In other words, the general flow of all these algorithms (to my knowledge) is a loop of design sequence –> predict SS –> determine “how similar” the predicted SS is to the target SS –> design new sequence. The “smarter” the design of the next sequence, the fewer the number of expected SS predictions that need to be done, but this might require more computation in terms of the design. The benefit of testing fewer designs is more the more expensive the SS predictor is (so Ribonanza would suffer more from a less “smart” algorithm than Vienna, for example). I suspect that for a greedy-type algorithm, which probably does very little computation in the design phase, the repeated calls to Vienna could well amount to >90% of the total execution time. I don’t know if this is less true for their algorithm.

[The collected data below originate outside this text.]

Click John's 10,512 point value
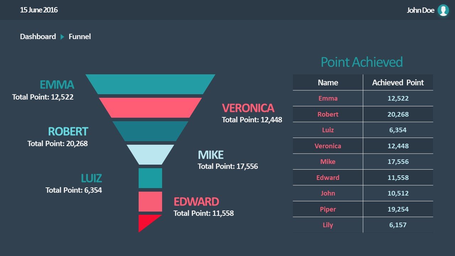The image size is (455, 256). point(398,193)
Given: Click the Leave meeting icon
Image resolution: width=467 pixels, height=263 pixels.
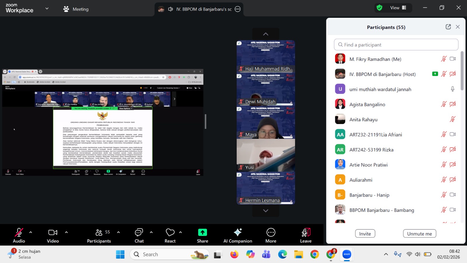Looking at the screenshot, I should (x=306, y=233).
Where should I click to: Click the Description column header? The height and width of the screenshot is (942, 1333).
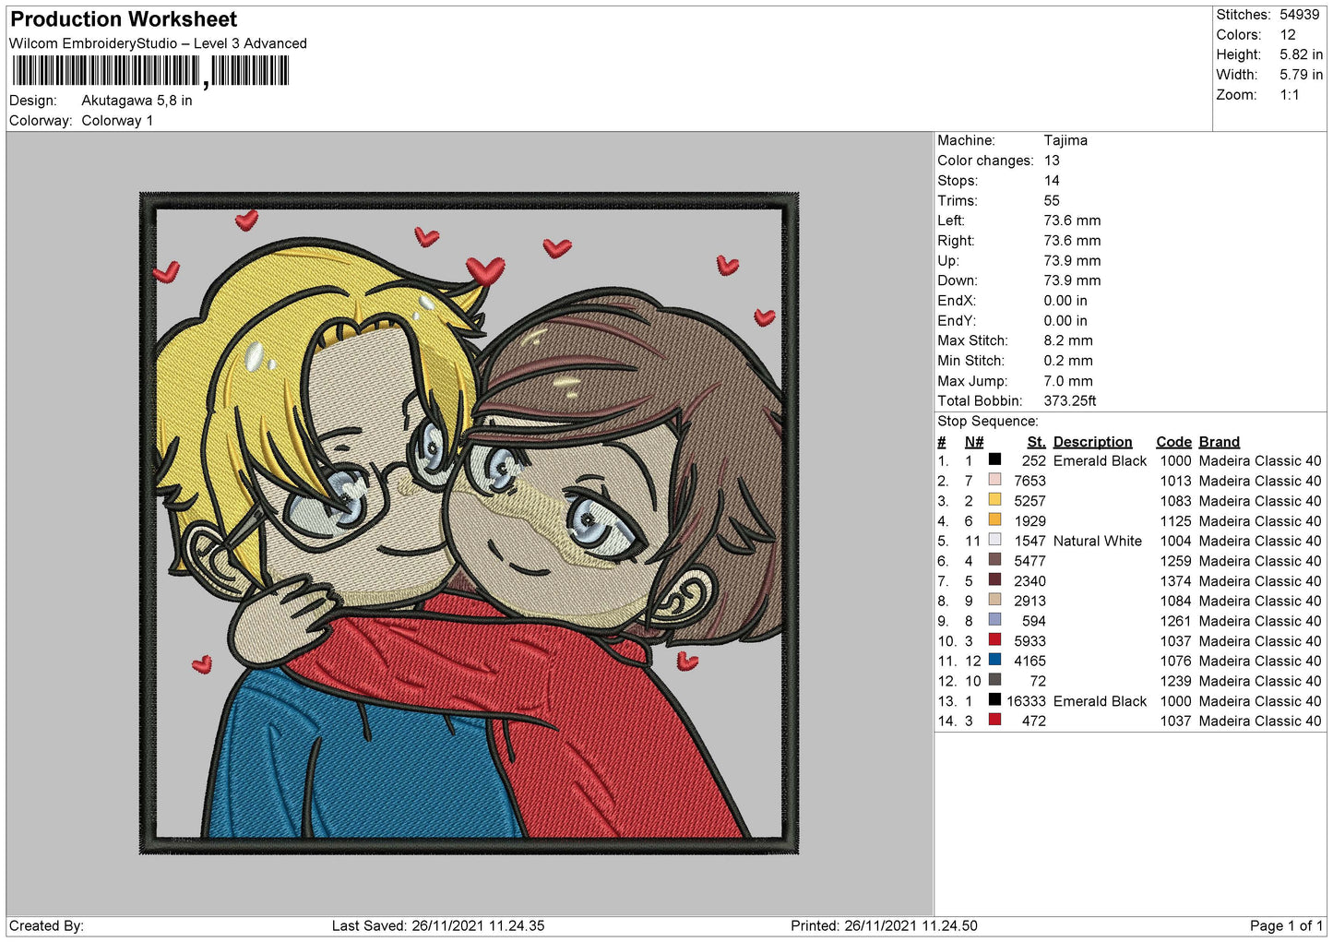(1092, 442)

I also don’t know precisely how the “how similar” part is defined–if it’s purely the number of base pairs in common, or if the algorithms use the difference in predicted free energy between the MFE and the target as well.
I will note on a later read I may have been incorrect about the parallelization, it may be a proper comparison. But I’m not certain
Perhaps it would be more correct for them to say that the Eterna 100 collection has been solved for the Vienna energy model using sufficient compute power and by making multiple attempts for each puzzle.
@jandersonlee Was there any discussion about or specification in the original Eterna100 paper defining how many attempts are allowed? I always assumed multiple attempts were allowed and part of the expected process that led to the assertion that no algorithm can solve the most difficult puzzles. But I never read the paper carefully and am not familiar with standard computer science benchmarks.
I assumed the same thing. This isn’t AI but with AI you can solve the puzzle by learning from your failures as much as your successes.. If multiple passes is how they solved it , bullly for them, good work.
Multiple attempts are certainly allowed. Most algorithms do some variation of hill-climbing and if you start off in the wrong region of course you may need to start over. My beef is that the Eterna100 contains many hard puzzles that were designed to be hard for players to solve in the Vienna (1.x?) energy model; however better energy models now exist so designing to solve those hard puzzles is now moot in many respects. It would be be better (in my estimation) to set up a new set of target shapes more along an inverse CASP approach, where a shape that is known from crystallography in advance and programs must try to construct a sequence to fold into that shape, or else like Eterna where an artificial target shape is given and lab tests are done to make sure that the constructed sequences fold that way.
I was one of the primary designers of the Eterna 100 but I didn’t have the foresight to understand that the Vienna energy model was an approximation to nature that was over the years due to be replaced by better energy models and eventually by non-energy model AI-driven folding algorithms. It started out as a collection of about 40 puzzles that Eli, mat747 and I used to test an Eterna Script based inverse folding algorithm to help and try and improve it. It got expanded to 100 puzzles by picking other player-designed puzzles that were progressively harder to solve (based on the number of players who had solved them). However many of those harder puzzles suffered from the fact that they relied on quirks in the Vienna energy model to make them “tricky” for players to solve - it helped to understand some particular quirk of boosting or blocking in that specific energy model. I suppose that developing strategies for solving those last 10%-30% of puzzles could potentially be applied to alternative energy models as well, but it doesn’t directly help with designing sequences that fold as Nature does. (Actually I should not be quite so harsh. I don’t think the number of puzzles only solvable in Vienna 1.85 (or whatever the particular energy model was) is anywhere near 30%, but the Eterna 100 leaves out riboswitches and pseudoknots and a lot of non-canonical bonding, and it does lean heavily to synthetically derived (versus naturally occurring) shapes, so I still think it could be improved.)
Another new inverse design method that uses the Eterna100 benchmark: https://academic.oup.com/nar/article/53/2/gkae1306/7962006
Apparently the Eterna100 set is being used routinely to evaluate design algorithms.
Excellent. Can’t get better marketing than free through a published article.